▸ OBJECTIVE 1
Can you return, unchanged, the rows starting at the line that contains "Given: Click 'Deployment" and ending at the line that contains "This screenshot has width=800, height=600.", with both of those lines included?

▸ PROVIDED TEXT
_ _ _ _

Refs:

J. Nathan Kutz - Data-Driven Modeling & Scientific Computation

Jonathon Shlens - A Tutorial on Independent Component Analysis

Independent Component Analysis (ICA) is a signal processing technique that tries to unmix two different signals that were collected together. One instance is the cocktail problem: two different sound sources, say a music background and a conversation were recorded by two different microphones placed on distinct locations. We wish to extract the music and the conversation into different tracks so that we can listen to both. These type of problems where we wish to separtate mixed sources is usually called *blind source separation* (BSS). ICA is a tool to solve BSS problems where the signal was produced by a linear mixture.

_ _ _ _

▸ OBJECTIVE 2
Can you retype the passage on Independent Component Analysis starting at "Independent Component Analysis (ICA)" and ending at "a linear mixture.", keeping every word unchanged?

_ _ _ _

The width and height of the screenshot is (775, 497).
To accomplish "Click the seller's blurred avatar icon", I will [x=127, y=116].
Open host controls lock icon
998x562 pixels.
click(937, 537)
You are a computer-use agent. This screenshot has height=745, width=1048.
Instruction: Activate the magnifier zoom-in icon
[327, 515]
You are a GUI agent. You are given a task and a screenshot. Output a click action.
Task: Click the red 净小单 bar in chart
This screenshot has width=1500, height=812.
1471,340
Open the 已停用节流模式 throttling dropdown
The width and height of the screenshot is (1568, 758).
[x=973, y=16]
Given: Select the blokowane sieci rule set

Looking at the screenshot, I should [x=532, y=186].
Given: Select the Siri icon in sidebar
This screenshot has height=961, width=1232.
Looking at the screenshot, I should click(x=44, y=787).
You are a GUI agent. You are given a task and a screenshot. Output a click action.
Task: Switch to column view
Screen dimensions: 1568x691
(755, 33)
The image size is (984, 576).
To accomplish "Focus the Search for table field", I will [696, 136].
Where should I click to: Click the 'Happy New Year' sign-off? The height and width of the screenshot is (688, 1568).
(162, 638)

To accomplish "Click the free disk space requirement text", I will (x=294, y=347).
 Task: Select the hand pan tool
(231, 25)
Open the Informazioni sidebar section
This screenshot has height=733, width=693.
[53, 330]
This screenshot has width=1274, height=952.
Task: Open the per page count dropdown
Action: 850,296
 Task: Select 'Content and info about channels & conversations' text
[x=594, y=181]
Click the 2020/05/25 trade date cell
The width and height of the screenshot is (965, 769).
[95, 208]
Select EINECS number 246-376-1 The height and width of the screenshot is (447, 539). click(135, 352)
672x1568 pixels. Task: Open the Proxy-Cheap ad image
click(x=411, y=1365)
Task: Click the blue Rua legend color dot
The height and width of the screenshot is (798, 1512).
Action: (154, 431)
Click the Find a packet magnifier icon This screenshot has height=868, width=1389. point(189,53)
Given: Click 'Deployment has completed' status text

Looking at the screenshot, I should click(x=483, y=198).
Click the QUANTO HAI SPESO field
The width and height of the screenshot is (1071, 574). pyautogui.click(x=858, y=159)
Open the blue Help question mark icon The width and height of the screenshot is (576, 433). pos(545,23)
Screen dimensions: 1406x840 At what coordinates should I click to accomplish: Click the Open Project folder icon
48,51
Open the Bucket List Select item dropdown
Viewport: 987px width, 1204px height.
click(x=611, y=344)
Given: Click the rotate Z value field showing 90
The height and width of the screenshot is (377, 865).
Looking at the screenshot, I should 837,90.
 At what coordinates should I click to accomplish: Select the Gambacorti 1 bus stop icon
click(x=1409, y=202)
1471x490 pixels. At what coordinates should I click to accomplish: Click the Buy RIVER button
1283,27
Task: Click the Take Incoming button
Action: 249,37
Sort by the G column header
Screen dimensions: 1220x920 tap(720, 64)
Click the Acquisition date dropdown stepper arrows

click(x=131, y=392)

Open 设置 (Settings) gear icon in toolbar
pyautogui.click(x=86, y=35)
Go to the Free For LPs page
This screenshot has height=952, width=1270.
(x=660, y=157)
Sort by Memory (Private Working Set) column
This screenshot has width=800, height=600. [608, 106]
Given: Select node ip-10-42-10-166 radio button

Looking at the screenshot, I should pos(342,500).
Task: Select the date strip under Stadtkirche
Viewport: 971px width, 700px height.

_ _ _ _

▸ FULL ANSWER 1
Given: Click 'Deployment has completed' status text

Looking at the screenshot, I should click(x=483, y=198).
Click the QUANTO HAI SPESO field
The width and height of the screenshot is (1071, 574). pyautogui.click(x=858, y=159)
Open the blue Help question mark icon The width and height of the screenshot is (576, 433). pos(545,23)
Screen dimensions: 1406x840 At what coordinates should I click to accomplish: Click the Open Project folder icon
48,51
Open the Bucket List Select item dropdown
Viewport: 987px width, 1204px height.
click(x=611, y=344)
Given: Click the rotate Z value field showing 90
The height and width of the screenshot is (377, 865).
Looking at the screenshot, I should 837,90.
 At what coordinates should I click to accomplish: Select the Gambacorti 1 bus stop icon
click(x=1409, y=202)
1471x490 pixels. At what coordinates should I click to accomplish: Click the Buy RIVER button
1283,27
Task: Click the Take Incoming button
Action: 249,37
Sort by the G column header
Screen dimensions: 1220x920 tap(720, 64)
Click the Acquisition date dropdown stepper arrows

click(x=131, y=392)

Open 设置 (Settings) gear icon in toolbar
pyautogui.click(x=86, y=35)
Go to the Free For LPs page
This screenshot has height=952, width=1270.
(x=660, y=157)
Sort by Memory (Private Working Set) column
This screenshot has width=800, height=600. [608, 106]

▸ FULL ANSWER 2
Independent Component Analysis (ICA) is a signal processing technique that tries to unmix two different signals that were collected together. One instance is the cocktail problem: two different sound sources, say a music background and a conversation were recorded by two different microphones placed on distinct locations. We wish to extract the music and the conversation into different tracks so that we can listen to both. These type of problems where we wish to separtate mixed sources is usually called *blind source separation* (BSS). ICA is a tool to solve BSS problems where the signal was produced by a linear mixture.